### Problem description
Write out, character for character, the line containing "How do I perform: Click" and all lines after it up to the end of the listing.

### Data extract
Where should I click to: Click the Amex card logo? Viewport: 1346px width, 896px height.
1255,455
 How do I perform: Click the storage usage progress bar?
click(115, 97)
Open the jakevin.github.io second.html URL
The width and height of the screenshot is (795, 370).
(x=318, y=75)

### Exercise result
 How do I perform: Click the storage usage progress bar?
click(115, 97)
Open the jakevin.github.io second.html URL
The width and height of the screenshot is (795, 370).
(x=318, y=75)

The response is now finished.